In the first day of arguments over Obama’s health care law (the Affordable Care Act), the most vocal Supreme Court justices indicated (although not a final ruling) that they believe the individual mandate is a ‘penalty’ and not a ‘tax’. This is contrary to the argument I made in the article, The Individual Mandate: Why Precedent Matters. In that article I made the case for why I believe the individual mandate is essentially a tax on income since it will be collected by the Internal Revenue Service (IRS). If the Supreme Court rules the individual mandate is not a tax then it will invalidate much of my argument that income tax collection is precedent and support for the individual mandate’s constitutionality.

It might be surprising to find out that both sides actually agree on this issue. Lawyers for Obama as well as lawyers for 26 Republicans-led states actually agree that the individual mandate is not a tax. The purpose of this first argument is to decide whether the Supreme Court can rule on the individual mandate’s constitutionality. If the individual mandate is ruled a tax then the Supreme Court could not go ahead because of the ‘Tax Anti-Injunction Act‘ which says taxes can only be challenged once they are collected. If the justices did rule the individual mandate is a tax, my understanding is that any additional arguments over the constitutionality of the individual mandate would then have to wait until 2014 when the mandate goes into effect. If the justices rule the mandate is not a tax, then arguments over it’s constitutionality can go ahead.

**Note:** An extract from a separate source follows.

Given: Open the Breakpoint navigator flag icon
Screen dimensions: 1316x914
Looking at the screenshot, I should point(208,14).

Talking Points Memo – Justices Skeptical That Health Care Mandate Is A ‘Tax’

“Congress has nowhere used the word tax. What it says is penalty,” said Justice Stephen Breyer. “It’s collected in the same manner as a tax. But that doesn’t automatically make it a tax.” The law, he added, “doesn’t use the word tax once, except as a collection device.”

Obama-appointed Justices Sonia Sotomayor and Elena Kagan questioned the limits and exceptions under the Anti-Injunction Act. They pressed the counsel tasked with defending the AIA argument, Robert Long, to cite where the Affordable Care Act statute suggests that Congress intended for the mandate to be a tax.

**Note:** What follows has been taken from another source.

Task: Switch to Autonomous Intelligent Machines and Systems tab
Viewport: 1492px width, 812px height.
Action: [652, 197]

Justice Ruth Bader Ginsburg seemed clearer in her view. “This is not a revenue-raising measure,” she said, “because if it is successful, nobody will pay the penalty, and there will be no revenue to raise.”

It is right about now when I can’t help but think of the ‘public option’. Had the Obama administration and Democrats fought harder for the public option we wouldn’t be speculating on the fate of the health care law. See, it was the individual mandate that replaced the public option. The Obama administration would argue that the health care bill would never have passed if it had a public option. I believe they didn’t fight for the public option in the first place, and that is no way to win support.